The community of microbes living in the human gut varies based on where a person lives, in part because of differences in diets but also due to factors still incompletely understood. In turn, this ‘microbiome’ may have wide-ranging effects on health and diseases such as obesity and diabetes.
Many scientists want to understand how differences in the microbiome emerge between people, and whether this may explain why certain diseases are more common in specific populations. Self-identified race or ethnicity can be a useful tool in that effort, as it can serve as a proxy for cultural habits (such as diets) or genetic information.
In the United States, self-identified East Asian Americans often have worse ‘metabolic health’ (e.g. levels of sugar or certain fat molecules in the blood) at a lower weight than those identifying as White. Ang, Alba, Upadhyay et al. investigated whether this health disparity was linked to variation in the gut microbiome. Samples were collected from 46 lean and obese individuals living in the San Francisco Bay Area who identified as White or East Asian.
The analyses showed that while the gut microbiome of White participants changed in association with obesity, the microbiomes of East Asian participants were distinct from their White counterparts even at normal weight, with features mirroring what was seen in White individuals in the context of obesity. Although these differences were connected to people’s current address, they were not attributable to dietary differences.
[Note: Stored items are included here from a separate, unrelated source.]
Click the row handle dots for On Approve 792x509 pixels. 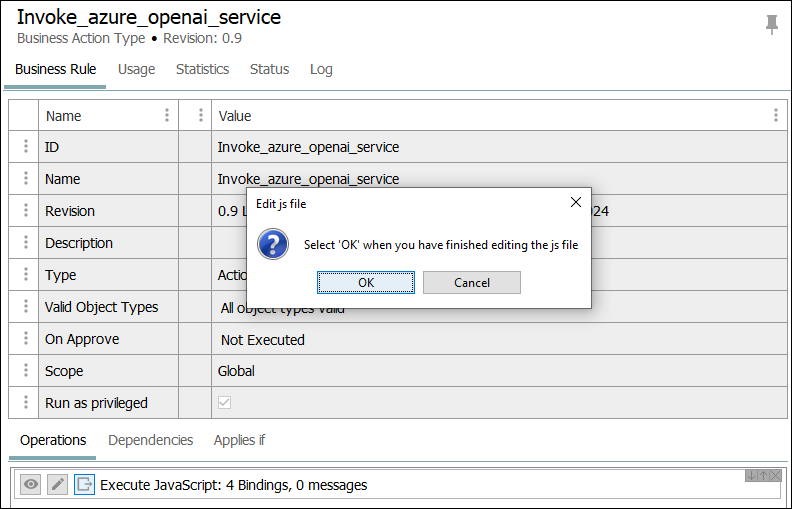tap(25, 339)
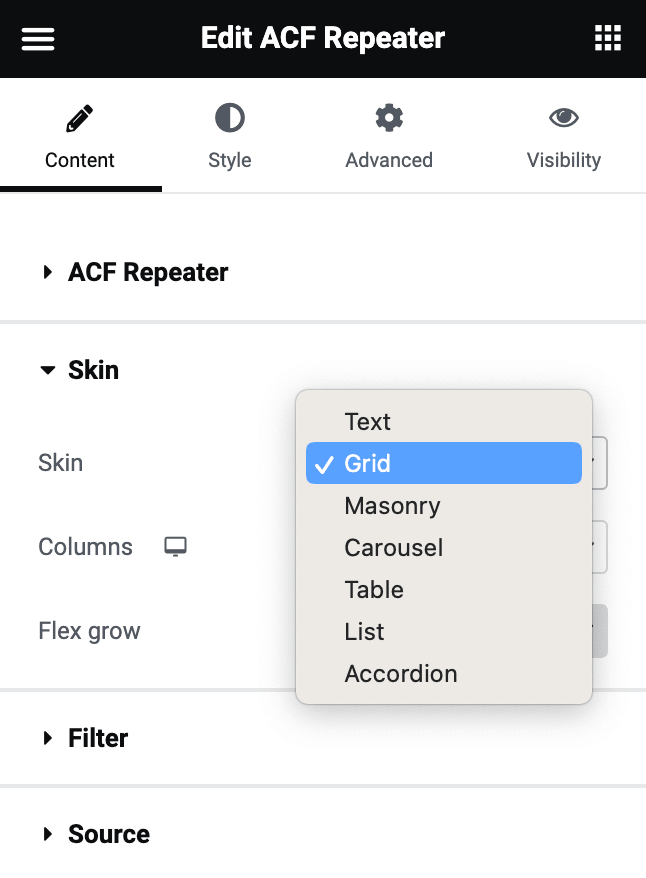Switch to the Advanced tab label
This screenshot has width=646, height=878.
click(389, 160)
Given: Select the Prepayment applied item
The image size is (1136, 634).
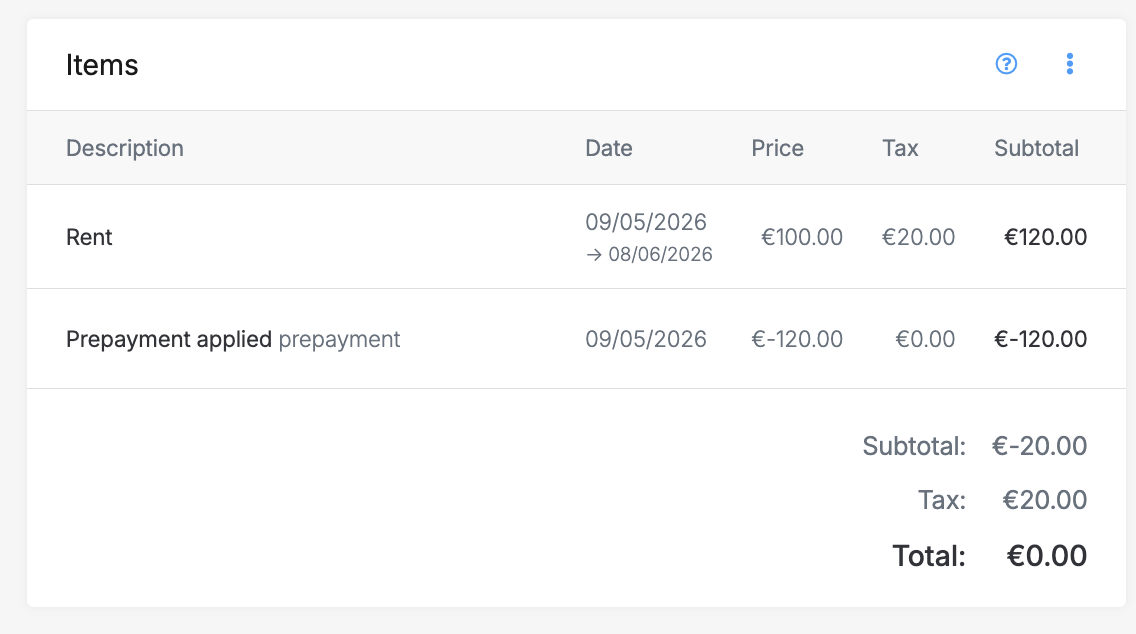Looking at the screenshot, I should [x=169, y=339].
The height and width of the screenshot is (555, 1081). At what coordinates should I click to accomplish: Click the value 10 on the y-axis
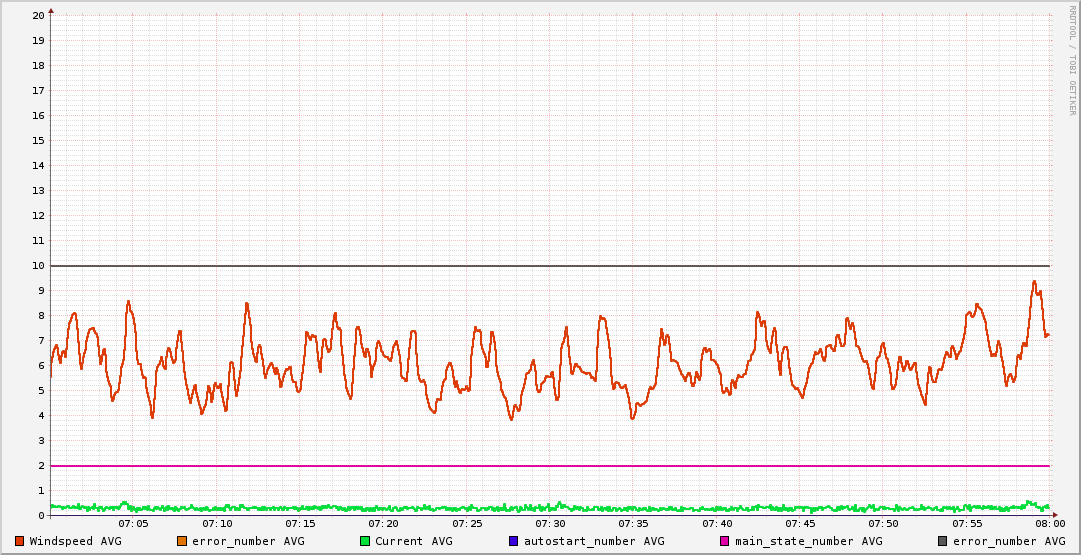pos(38,266)
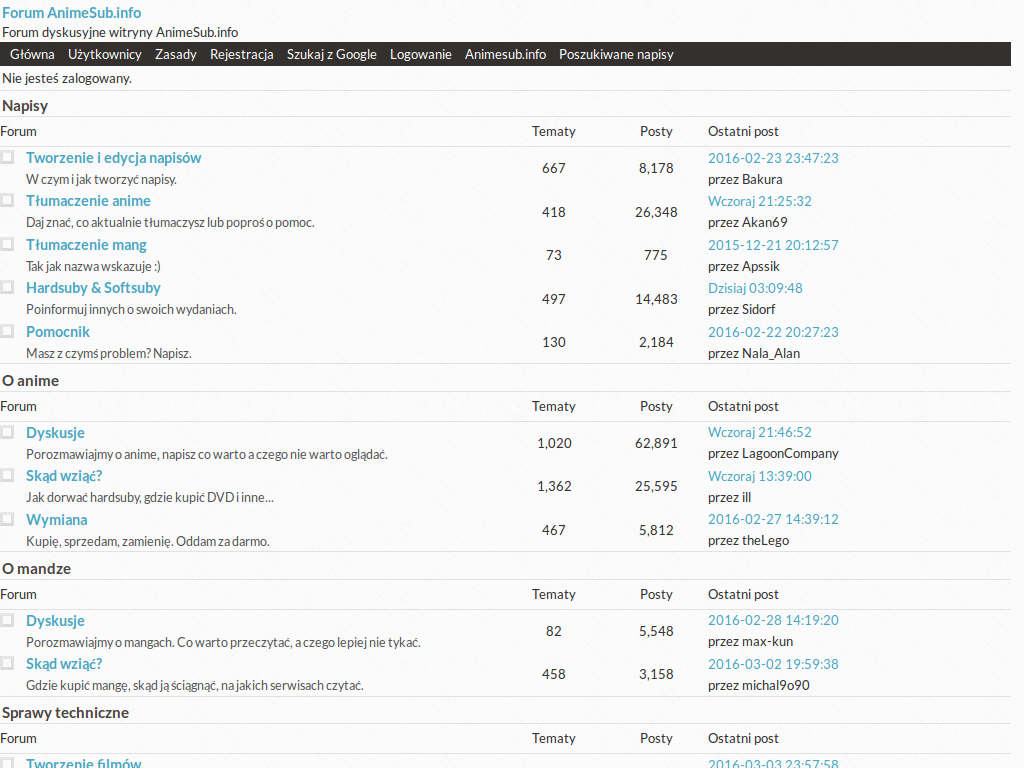Open Poszukiwane napisy from the menu bar
This screenshot has width=1024, height=768.
pos(616,54)
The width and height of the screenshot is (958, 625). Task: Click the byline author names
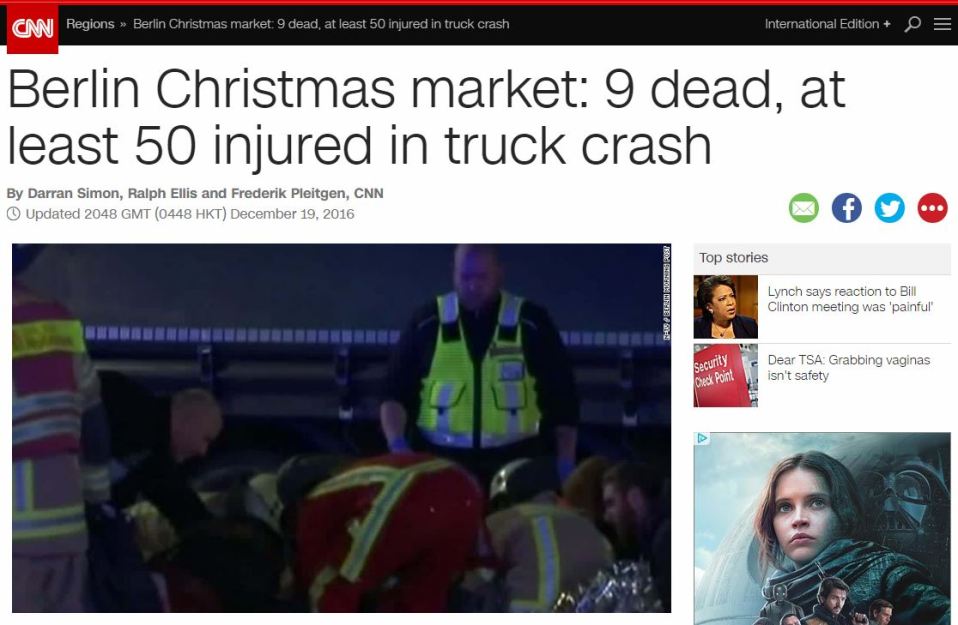point(195,193)
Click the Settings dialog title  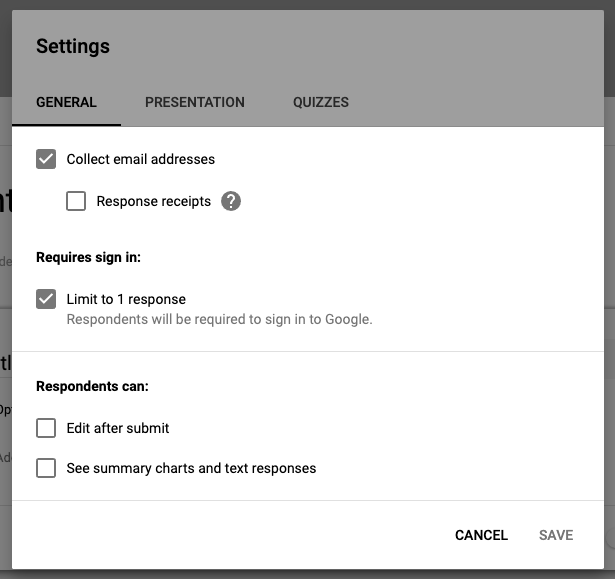pos(73,46)

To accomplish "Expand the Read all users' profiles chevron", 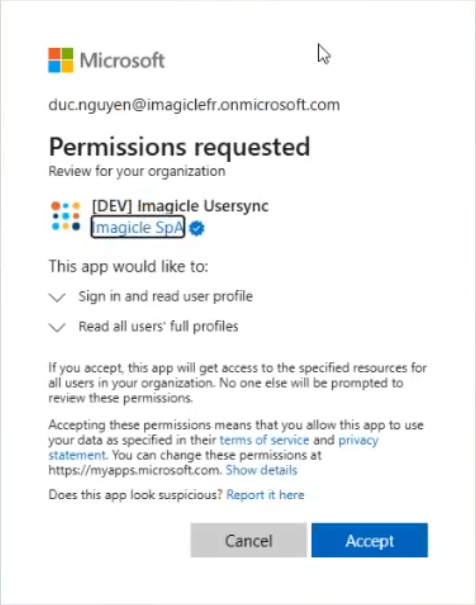I will pos(57,327).
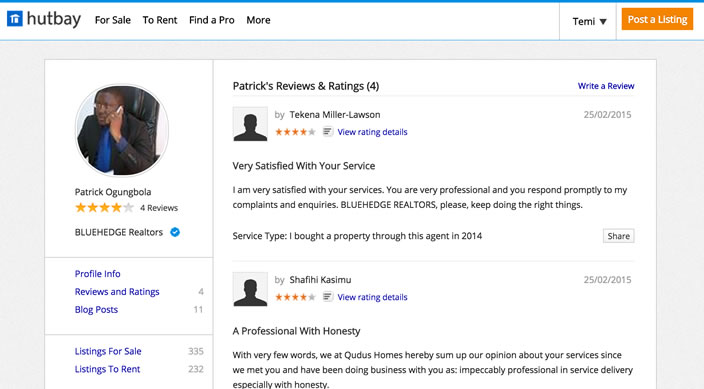Screen dimensions: 704x389
Task: Open the More menu in navigation
Action: [258, 20]
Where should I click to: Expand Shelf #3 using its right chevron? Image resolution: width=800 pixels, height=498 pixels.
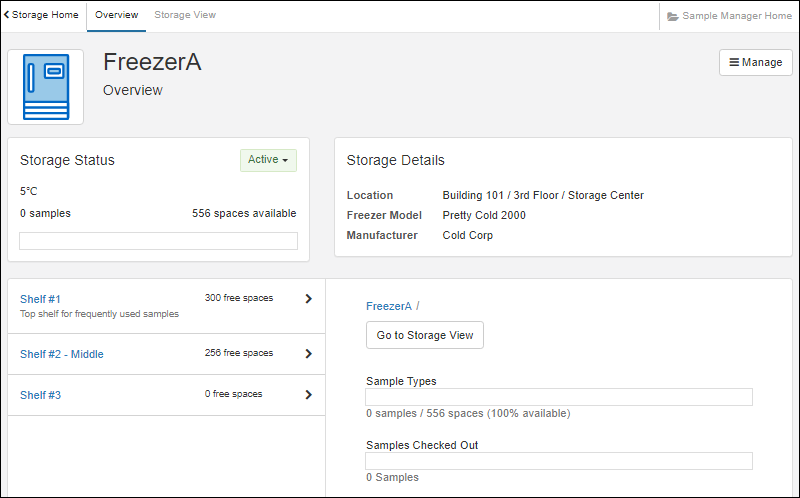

Ang, Alba, Upadhyay et al. then transplanted the microbiome of the participants into genetically identical mice with microbe-free guts. The differences between the gut microbiomes of White and East Asian participants persisted in recipient animals. When fed the same diet, the mice also gained different amounts of weight depending on the ethnic identity of the microbial donor.
These results show that self-identified ethnicity may be an important variable to consider in microbiome studies, alongside other factors such as geography. Ultimately, this research may help to design better, more personalized treatments for an array of conditions.